* Start PROVIDED INFORMATION *
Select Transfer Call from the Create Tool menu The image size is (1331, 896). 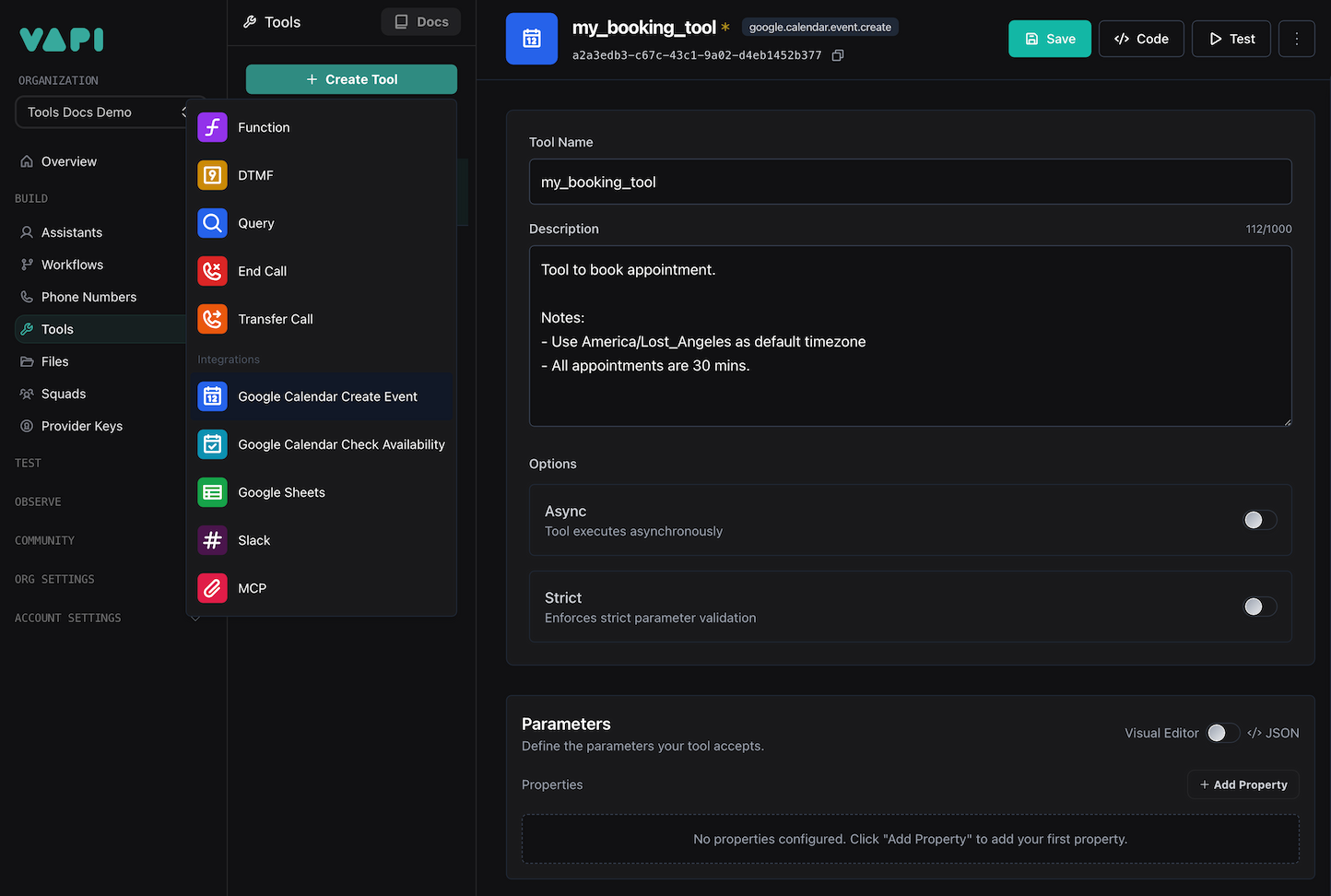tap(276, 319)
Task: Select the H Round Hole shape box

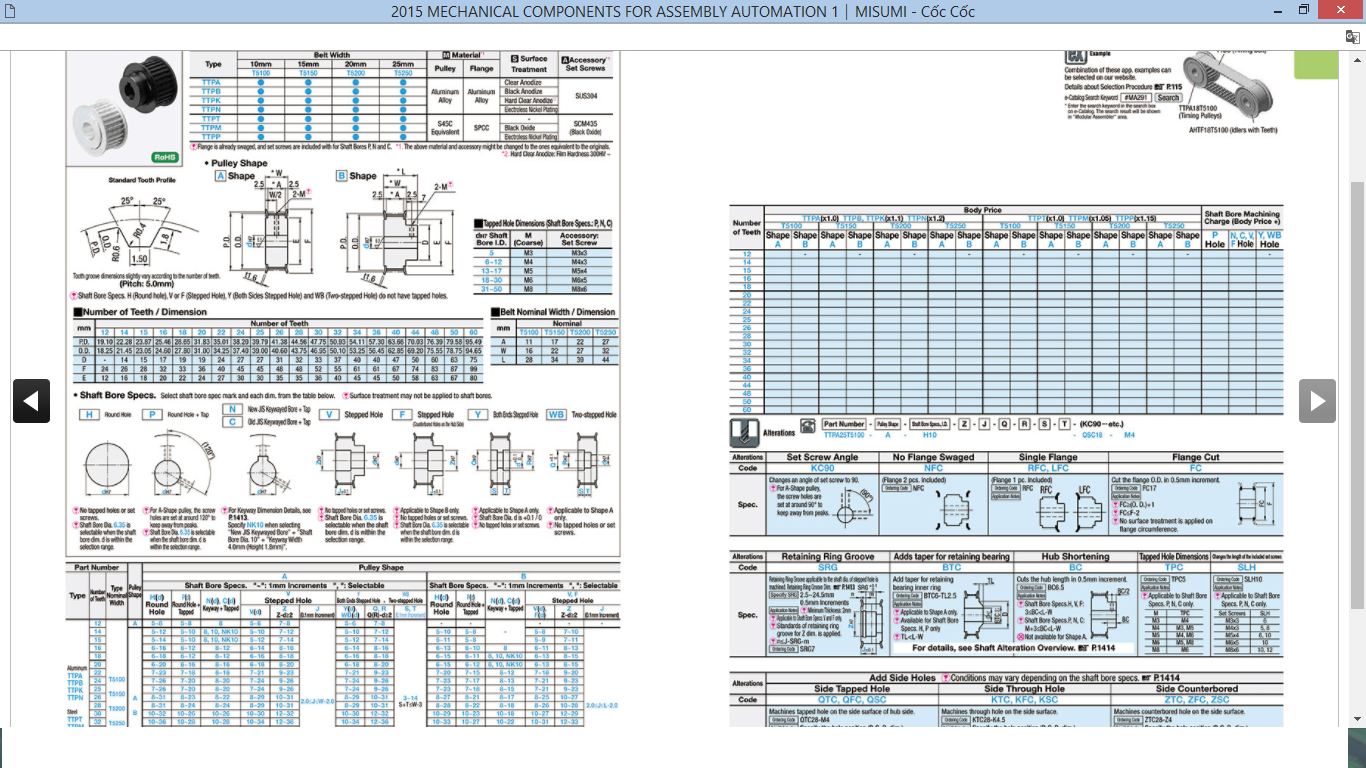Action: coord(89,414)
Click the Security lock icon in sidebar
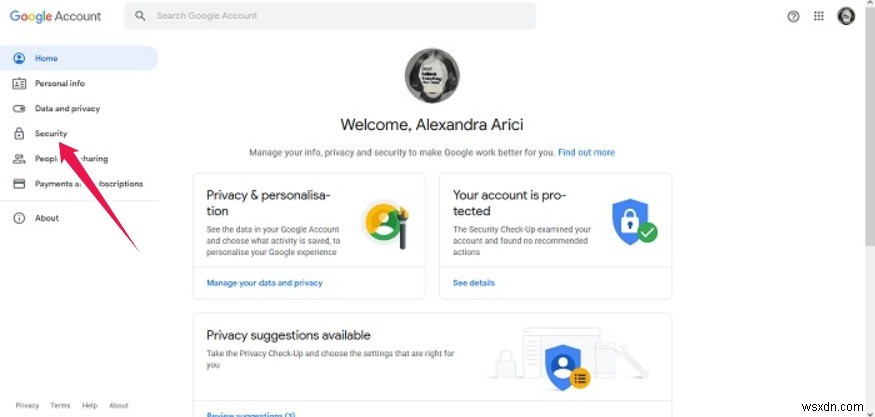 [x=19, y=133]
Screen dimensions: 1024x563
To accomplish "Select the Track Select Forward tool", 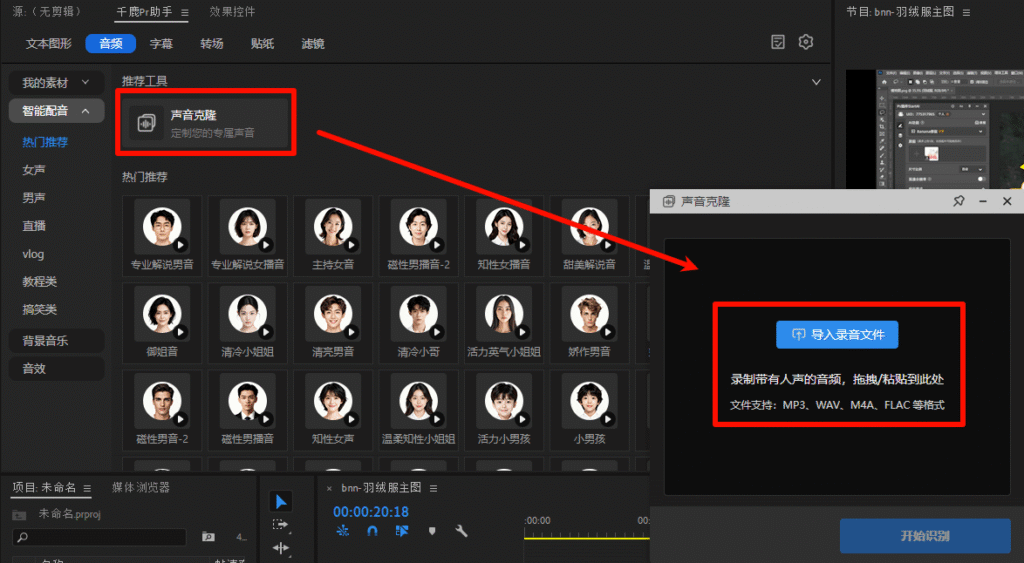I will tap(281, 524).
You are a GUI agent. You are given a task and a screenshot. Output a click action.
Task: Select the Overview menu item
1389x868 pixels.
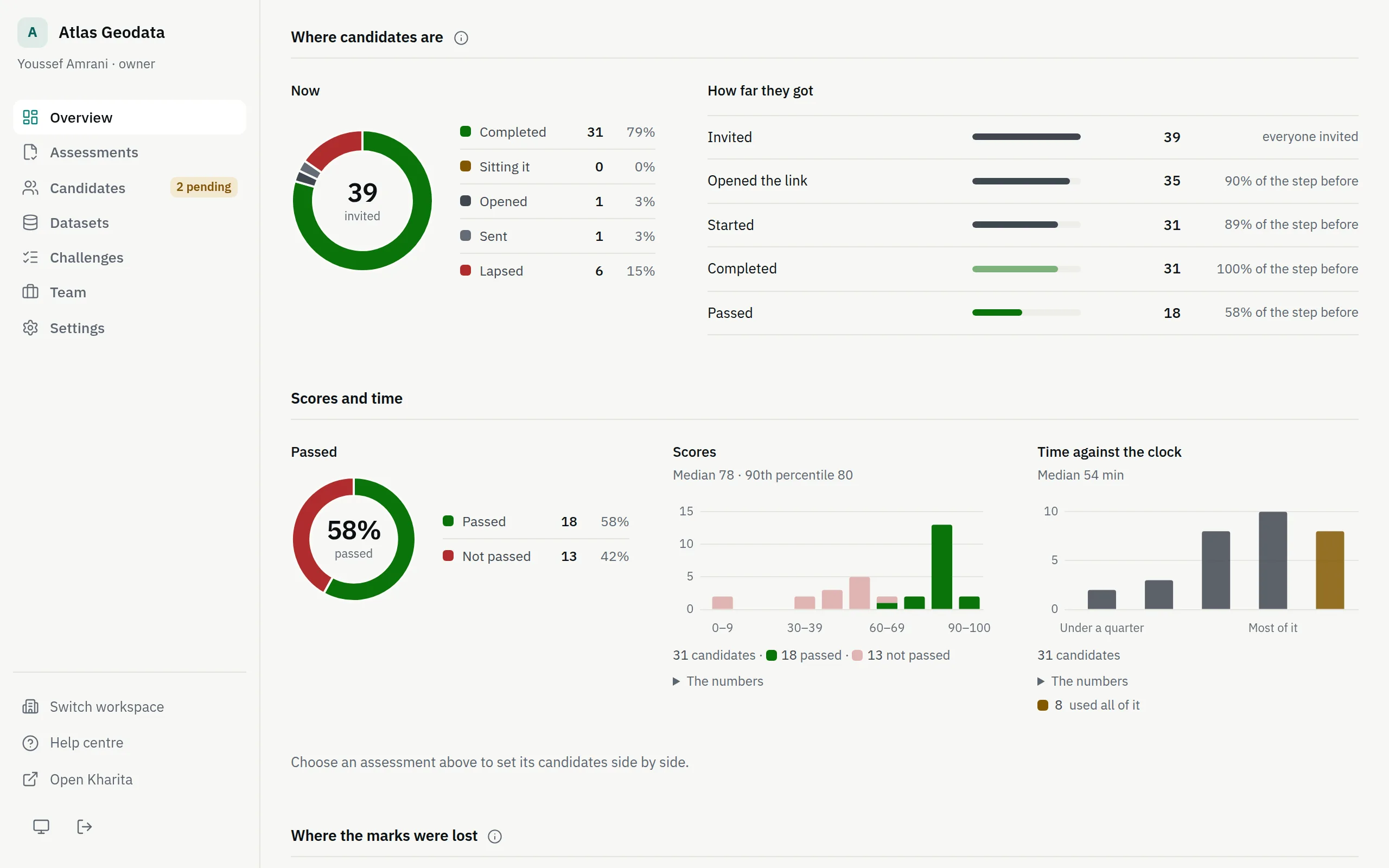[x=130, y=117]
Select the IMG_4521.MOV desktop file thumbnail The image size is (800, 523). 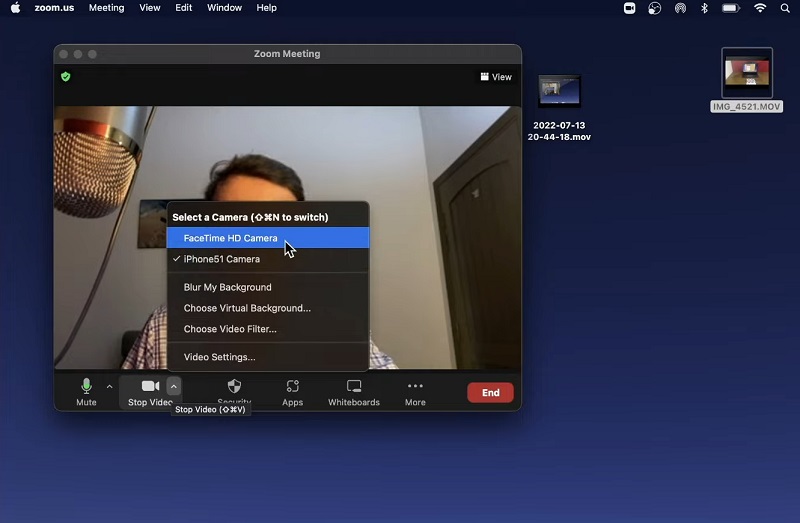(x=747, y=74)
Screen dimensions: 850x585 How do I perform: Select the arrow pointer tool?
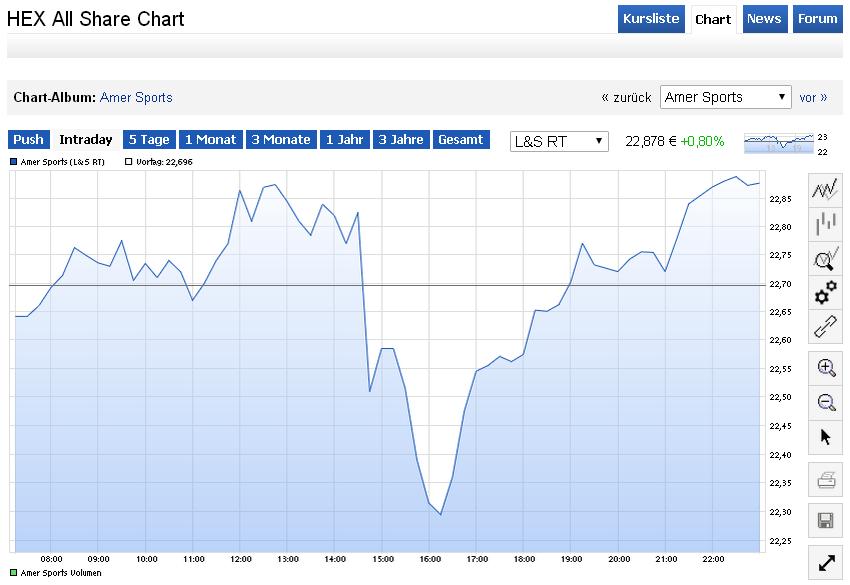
* End PROVIDED INFORMATION *
WORK TO COMPLETE:
Count the lines in the records above that contain the word "dimensions". Reply with the number only.

CORRECT ANSWER:
2